Dem Arbeitgeber das Leben nehmen, diese Fantasie schleppt der deutsche Verleihtitel in Anlehnung an den ersten "Kill the Boss" (im Original: "Horrible Bosses", 2011) zwar noch mit sich herum, aber die Prämisse dieses Sequels ist eine andere: Nachdem das Heldentrio, bestehend aus den weißen, heterosexuellen Mittelstandsmännern Kurt, Nick und Dale, sich seiner schrecklichen Chefs im vorhergehenden Teil auf turbulente Weise entledigt hat, wollen die Mittvierziger nun ihre eigene Firma gründen. Und selbstverständlich will den harmlos vertrottelten Protagonisten trotz anfänglicher Erfolge wieder einmal nichts so recht gelingen. Als besonders folgenreich und fahrlässig erweist sich dabei ein Deal mit dem Geschäftsmann Burt Hanson (Christoph Waltz), der sich das aufstrebende Unternehmen der naiven Helden mit einer hinterhältigen List unter den Nagel reißen will. Den drohenden Bankrott vor Augen sehen die drei Freunde keinen anderen Ausweg, als sich erneut an einem Kapitalverbrechen zu versuchen: Sie planen, Rex Hanson (Chris Pine), den aalglatten Sohn ihres Widersachers, zu entführen, um den Vater zu erpressen.

Entgegen der Steigerungslogik, die eine Fortsetzung üblicherweise mit sich bringt, scheint "Kill the Boss 2" die Grundidee des Vorgängerfilms geradezu entschärfen zu wollen.

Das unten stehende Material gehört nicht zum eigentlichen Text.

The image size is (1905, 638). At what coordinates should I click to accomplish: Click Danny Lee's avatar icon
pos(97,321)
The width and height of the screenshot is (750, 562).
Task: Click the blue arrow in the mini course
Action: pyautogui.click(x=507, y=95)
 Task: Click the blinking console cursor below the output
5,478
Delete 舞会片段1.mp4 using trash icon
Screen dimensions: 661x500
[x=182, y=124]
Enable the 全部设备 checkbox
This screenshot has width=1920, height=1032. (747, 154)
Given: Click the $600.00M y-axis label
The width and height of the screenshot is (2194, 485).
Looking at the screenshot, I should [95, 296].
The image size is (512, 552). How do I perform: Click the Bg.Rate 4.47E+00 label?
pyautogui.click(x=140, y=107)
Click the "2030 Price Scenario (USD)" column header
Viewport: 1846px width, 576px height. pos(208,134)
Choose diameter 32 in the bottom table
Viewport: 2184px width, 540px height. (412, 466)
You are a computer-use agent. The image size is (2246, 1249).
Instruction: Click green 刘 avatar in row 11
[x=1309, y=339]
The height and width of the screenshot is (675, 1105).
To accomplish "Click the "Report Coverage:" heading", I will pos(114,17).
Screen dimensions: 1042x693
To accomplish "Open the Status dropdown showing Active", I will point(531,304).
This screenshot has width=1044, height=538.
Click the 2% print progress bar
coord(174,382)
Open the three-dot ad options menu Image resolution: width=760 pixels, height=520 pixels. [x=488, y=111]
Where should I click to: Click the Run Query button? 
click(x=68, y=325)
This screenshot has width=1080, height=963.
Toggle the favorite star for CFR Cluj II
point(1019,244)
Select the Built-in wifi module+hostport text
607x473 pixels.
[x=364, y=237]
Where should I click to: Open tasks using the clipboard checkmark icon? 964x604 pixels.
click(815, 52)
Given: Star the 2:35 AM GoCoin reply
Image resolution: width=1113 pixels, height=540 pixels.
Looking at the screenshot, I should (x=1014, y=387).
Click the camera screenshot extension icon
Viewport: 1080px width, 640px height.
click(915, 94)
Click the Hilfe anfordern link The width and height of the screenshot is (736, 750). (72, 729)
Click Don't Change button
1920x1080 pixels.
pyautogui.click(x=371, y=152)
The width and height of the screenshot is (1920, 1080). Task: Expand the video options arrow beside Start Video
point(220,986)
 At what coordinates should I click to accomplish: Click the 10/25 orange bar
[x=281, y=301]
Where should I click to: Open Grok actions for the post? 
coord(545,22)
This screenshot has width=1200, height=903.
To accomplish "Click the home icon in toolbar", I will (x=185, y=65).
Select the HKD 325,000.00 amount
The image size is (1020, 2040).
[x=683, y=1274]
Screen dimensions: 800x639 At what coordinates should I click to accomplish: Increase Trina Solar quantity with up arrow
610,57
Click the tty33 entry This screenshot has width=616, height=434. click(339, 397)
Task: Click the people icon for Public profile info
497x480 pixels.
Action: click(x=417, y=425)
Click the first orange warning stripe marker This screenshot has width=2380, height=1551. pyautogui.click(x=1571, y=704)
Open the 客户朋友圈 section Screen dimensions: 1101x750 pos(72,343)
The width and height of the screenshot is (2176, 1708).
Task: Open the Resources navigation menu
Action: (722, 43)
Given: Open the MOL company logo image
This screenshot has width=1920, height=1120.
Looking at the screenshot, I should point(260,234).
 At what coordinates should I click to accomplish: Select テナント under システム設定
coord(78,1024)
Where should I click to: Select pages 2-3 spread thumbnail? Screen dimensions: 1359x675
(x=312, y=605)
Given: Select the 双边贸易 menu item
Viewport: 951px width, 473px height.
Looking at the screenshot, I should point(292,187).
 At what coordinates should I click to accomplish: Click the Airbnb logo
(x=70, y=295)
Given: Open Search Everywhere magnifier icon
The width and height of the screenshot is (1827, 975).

Nicht bloß die Verschiebung vom Mord zum Kidnapping nimmt der Komödie einiges an Drastik, auch das blinde Vertrauen der Macher auf die bekannte und erstaunlich erfolgreiche Formel des ersten Teils dürfte selbst bei Fans der Reihe für nicht mehr als ein gelassenes Achselzucken sorgen. Neben den drei Hauptdarstellern Jason Bateman, Charlie Day und Jason Sudeikis sind außerdem Kevin Spacey, Jennifer Aniston und Jamie Foxx wieder mit von der Partie und dürfen sich in eintönigen Schimpfwort-Tiraden ergehen, die längst auch in Hollywood-Produktionen dieser Größe zum guten Ton gehören.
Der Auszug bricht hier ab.